Beyond knowing my expected return, I want to know such things as: What are the chances my investment will be below 50% at the end of 5 years? What is the median expected value (the value at which I can be 50% sure my investment will be above that)?

closed as too broad by Grade 'Eh' Bacon, Michael, Nosrac, mhoran_psprep, Nathan L May 26 '17 at 21:37

Please edit the question to limit it to a specific problem with enough detail to identify an adequate answer. Avoid asking multiple distinct questions at once. See the How to Ask page for help clarifying this question. If this question can be reworded to fit the rules in the help center, please edit the question.

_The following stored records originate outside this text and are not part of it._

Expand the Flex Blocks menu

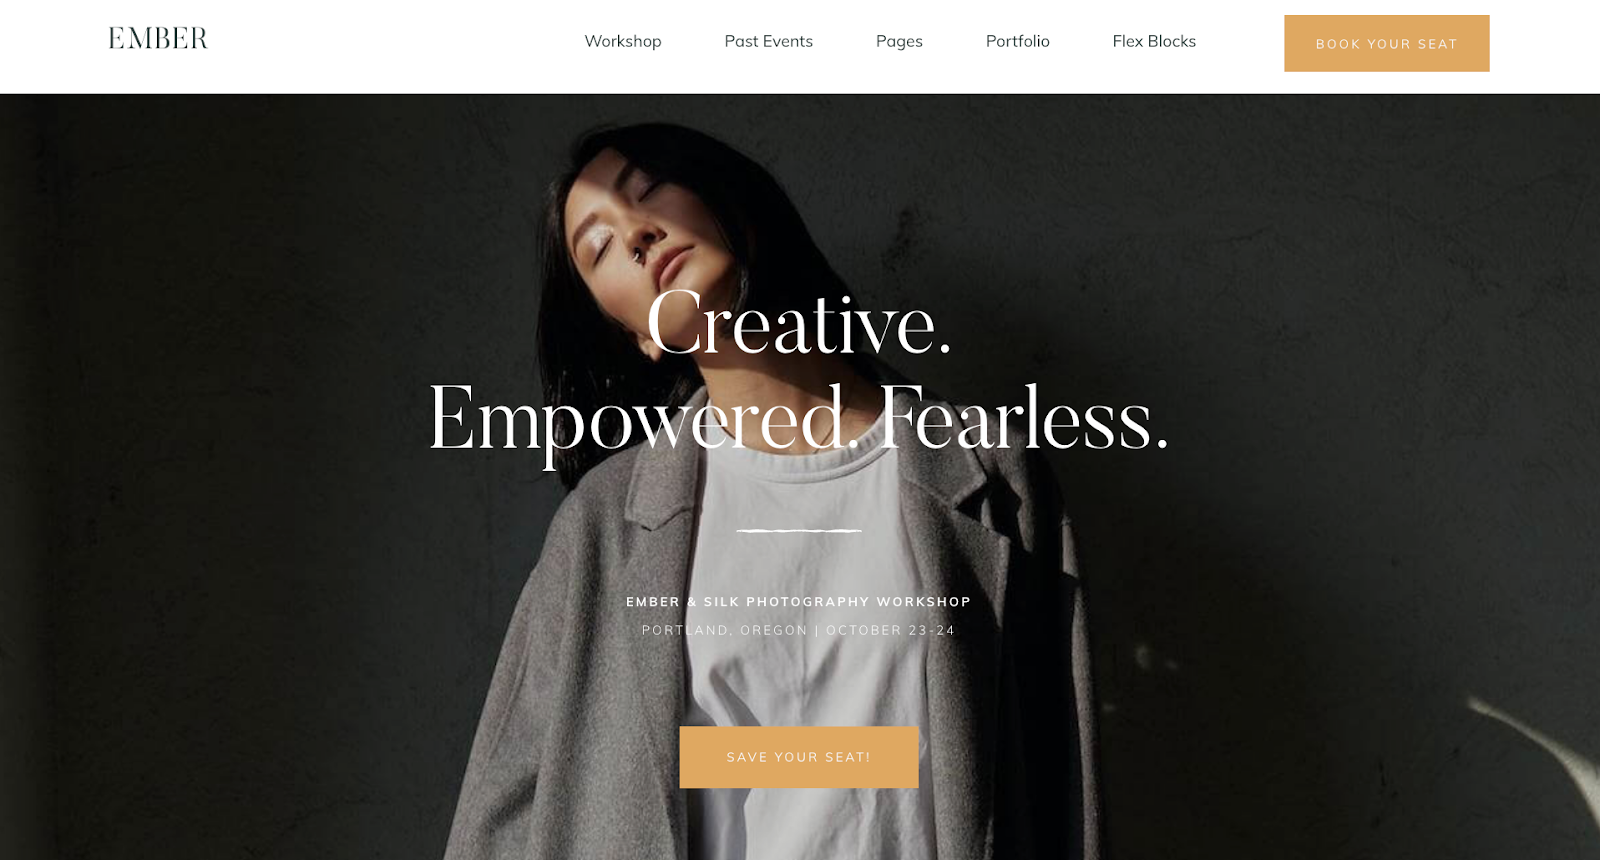(x=1154, y=41)
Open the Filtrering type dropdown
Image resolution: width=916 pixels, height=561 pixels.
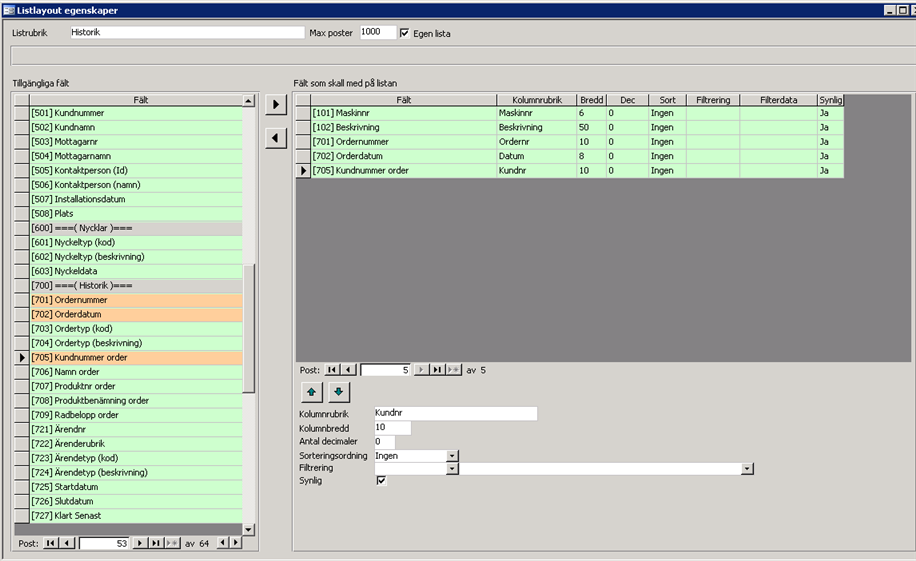pos(452,468)
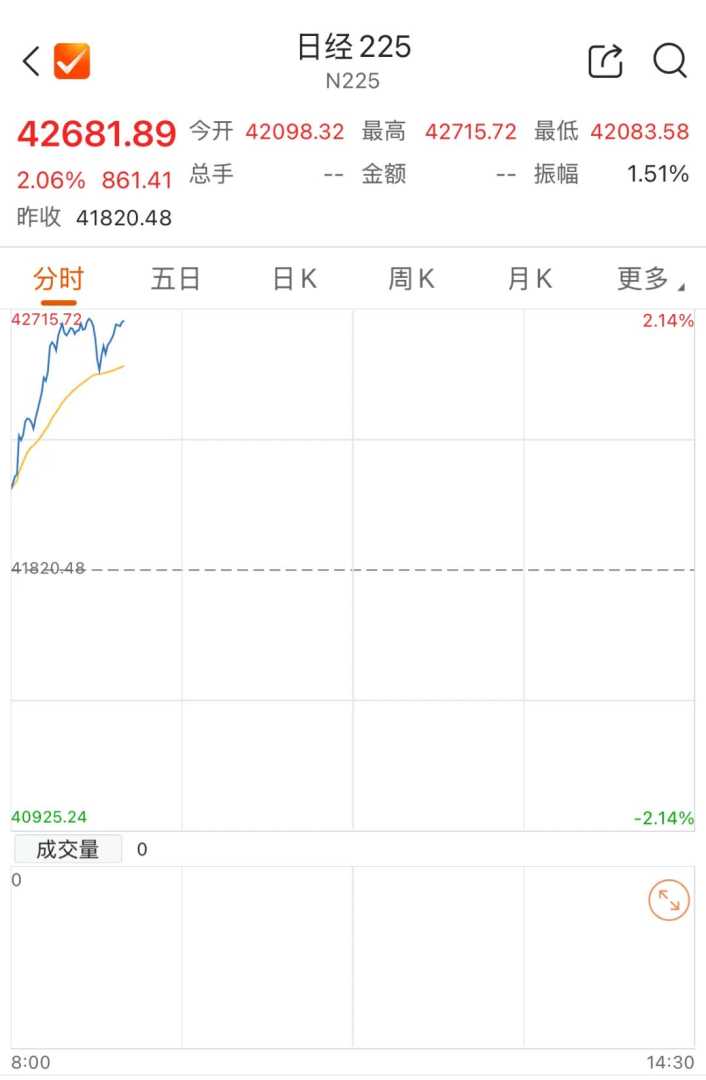Select the 月K chart tab
Screen dimensions: 706x1080
[529, 279]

  • Are you asking for someone to provide you with research? You would estimate this by gathering the data and working up the statistics. – quid May 25 '17 at 23:08
  • @quid: I would have thought this is a very common thing and was hoping that someone could either link me to the probability distribution or explain to my why I'm wrong. – Zaz May 25 '17 at 23:29
  • The Personal Capital website does this for you and takes many factors into account. – gaefan May 26 '17 at 13:07
  • While you may not be aware of this, you are basically asking how to value your asset, and also forecast various possible events. When a question asks something like "I want to know such things as...", it is an indication that it is too broad to be answered here. If you have a specific question that is answerable, you may want to re-ask, but even the most concrete: "What is the probability that the S&P500 will be down 50% in 5 years?" is going to be very technical & opinionated, and already veering into the arena of "should I invest in the S&P500?" – Grade 'Eh' Bacon May 26 '17 at 15:33
  • 1
    @Grade'Eh'Bacon: I think that "what is the probability of being down X% in Y years" is likely too broad. But I think "how do I calculate the probability of being down X% in Y years" is on topic, and it seems to me like that is what this question is asking (although it could be asked better). I think it's legitimate to ask how to approach the question of estimating future returns, although the answer may be complicated. – BrenBarn May 26 '17 at 18:31

There is no simple answer to that, because no one knows exactly what the probability distribution of S&P 500 returns is.

Here is a sketch of one possible way to proceed.

  1. Get data on past stock prices from something like Yahoo Finance or Google Finance.
  2. Run a bunch of simulations where you pick a random date in the paste and see what the return was 5 years later.
  3. Compute whatever stats you want on this (e.g., median return, chance of being down 50%).
  4. Cross your fingers.

Don't forget step 4! The problem is that the stock market is full of surprises, so this kind of "backtesting" can only reliably tell you about what already happened, not what will happen in the future. People argue about how much you can learn from this kind of analysis. However, it is at the least a clearly defined and objective process. I wouldn't advise investing your whole nest egg in anything based just on this, but I do think that it is relevant information.